[Stored records]
----
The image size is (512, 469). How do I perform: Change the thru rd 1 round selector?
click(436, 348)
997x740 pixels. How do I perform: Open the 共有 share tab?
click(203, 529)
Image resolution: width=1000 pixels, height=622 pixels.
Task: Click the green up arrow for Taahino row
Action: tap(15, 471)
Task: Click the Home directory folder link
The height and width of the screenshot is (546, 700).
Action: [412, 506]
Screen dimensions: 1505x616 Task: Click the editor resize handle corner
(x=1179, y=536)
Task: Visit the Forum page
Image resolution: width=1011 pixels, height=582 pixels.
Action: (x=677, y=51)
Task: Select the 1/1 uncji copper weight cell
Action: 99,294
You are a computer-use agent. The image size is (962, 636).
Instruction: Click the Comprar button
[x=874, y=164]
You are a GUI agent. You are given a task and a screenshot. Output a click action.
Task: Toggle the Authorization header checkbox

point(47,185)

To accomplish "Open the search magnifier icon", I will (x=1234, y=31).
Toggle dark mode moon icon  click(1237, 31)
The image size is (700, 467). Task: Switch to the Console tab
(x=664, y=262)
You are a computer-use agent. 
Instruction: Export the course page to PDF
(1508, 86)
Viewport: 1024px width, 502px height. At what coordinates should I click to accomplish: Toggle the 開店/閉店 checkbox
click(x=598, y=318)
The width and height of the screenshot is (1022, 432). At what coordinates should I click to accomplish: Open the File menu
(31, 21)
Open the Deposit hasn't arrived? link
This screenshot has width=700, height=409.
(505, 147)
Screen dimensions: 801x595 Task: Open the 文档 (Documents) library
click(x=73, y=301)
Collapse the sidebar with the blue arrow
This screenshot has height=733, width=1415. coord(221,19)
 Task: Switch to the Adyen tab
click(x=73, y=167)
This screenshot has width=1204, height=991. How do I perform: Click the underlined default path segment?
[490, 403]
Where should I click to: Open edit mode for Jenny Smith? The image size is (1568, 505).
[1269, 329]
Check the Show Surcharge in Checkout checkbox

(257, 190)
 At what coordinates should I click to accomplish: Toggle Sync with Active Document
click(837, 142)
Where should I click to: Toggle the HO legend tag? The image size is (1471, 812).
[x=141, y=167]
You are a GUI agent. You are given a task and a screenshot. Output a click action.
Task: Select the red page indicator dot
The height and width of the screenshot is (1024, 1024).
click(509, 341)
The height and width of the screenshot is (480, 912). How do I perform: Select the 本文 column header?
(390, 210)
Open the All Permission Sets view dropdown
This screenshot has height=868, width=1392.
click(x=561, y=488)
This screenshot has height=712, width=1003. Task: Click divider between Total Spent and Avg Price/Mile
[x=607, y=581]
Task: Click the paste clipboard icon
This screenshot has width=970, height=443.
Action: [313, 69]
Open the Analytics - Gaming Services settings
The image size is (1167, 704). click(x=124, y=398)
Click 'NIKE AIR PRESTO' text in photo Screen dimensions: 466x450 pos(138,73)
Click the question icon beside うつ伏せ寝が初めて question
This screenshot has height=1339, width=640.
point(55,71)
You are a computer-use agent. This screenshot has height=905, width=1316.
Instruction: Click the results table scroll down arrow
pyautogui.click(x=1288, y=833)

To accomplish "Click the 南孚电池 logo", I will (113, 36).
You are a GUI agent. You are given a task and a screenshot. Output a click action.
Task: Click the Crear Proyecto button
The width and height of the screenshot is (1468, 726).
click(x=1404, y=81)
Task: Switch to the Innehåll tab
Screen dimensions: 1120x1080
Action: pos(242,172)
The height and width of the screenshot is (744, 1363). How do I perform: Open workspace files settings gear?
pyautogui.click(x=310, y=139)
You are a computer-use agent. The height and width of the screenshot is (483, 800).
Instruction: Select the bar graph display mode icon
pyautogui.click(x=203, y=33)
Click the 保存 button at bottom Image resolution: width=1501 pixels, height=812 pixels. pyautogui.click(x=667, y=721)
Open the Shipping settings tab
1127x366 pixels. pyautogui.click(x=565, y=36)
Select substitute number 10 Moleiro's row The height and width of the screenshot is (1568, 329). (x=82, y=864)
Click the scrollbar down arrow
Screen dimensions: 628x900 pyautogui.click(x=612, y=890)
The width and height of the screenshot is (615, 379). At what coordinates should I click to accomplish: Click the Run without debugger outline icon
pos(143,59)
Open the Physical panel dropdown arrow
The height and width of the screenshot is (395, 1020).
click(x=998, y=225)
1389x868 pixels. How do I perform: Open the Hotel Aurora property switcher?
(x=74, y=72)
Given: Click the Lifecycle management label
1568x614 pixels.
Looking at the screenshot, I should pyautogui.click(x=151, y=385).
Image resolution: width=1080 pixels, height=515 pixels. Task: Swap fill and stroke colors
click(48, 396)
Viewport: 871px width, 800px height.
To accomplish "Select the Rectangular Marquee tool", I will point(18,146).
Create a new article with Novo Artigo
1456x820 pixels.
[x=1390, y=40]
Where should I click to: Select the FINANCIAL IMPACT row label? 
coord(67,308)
----
Make a list of all lines in the data that contain "agent".

You are a computer-use agent. The image size is (962, 636).
You are a GUI agent. You are given a task and a screenshot. Output a click action.
You are a computer-use agent. 
You are a GUI agent. You are given a task and a screenshot. Output a click action.
You are a computer-use agent. This screenshot has height=905, width=1316.
You are a GUI agent. You are given a task and a screenshot. Output a click action.
You are a computer-use agent. The height and width of the screenshot is (483, 800).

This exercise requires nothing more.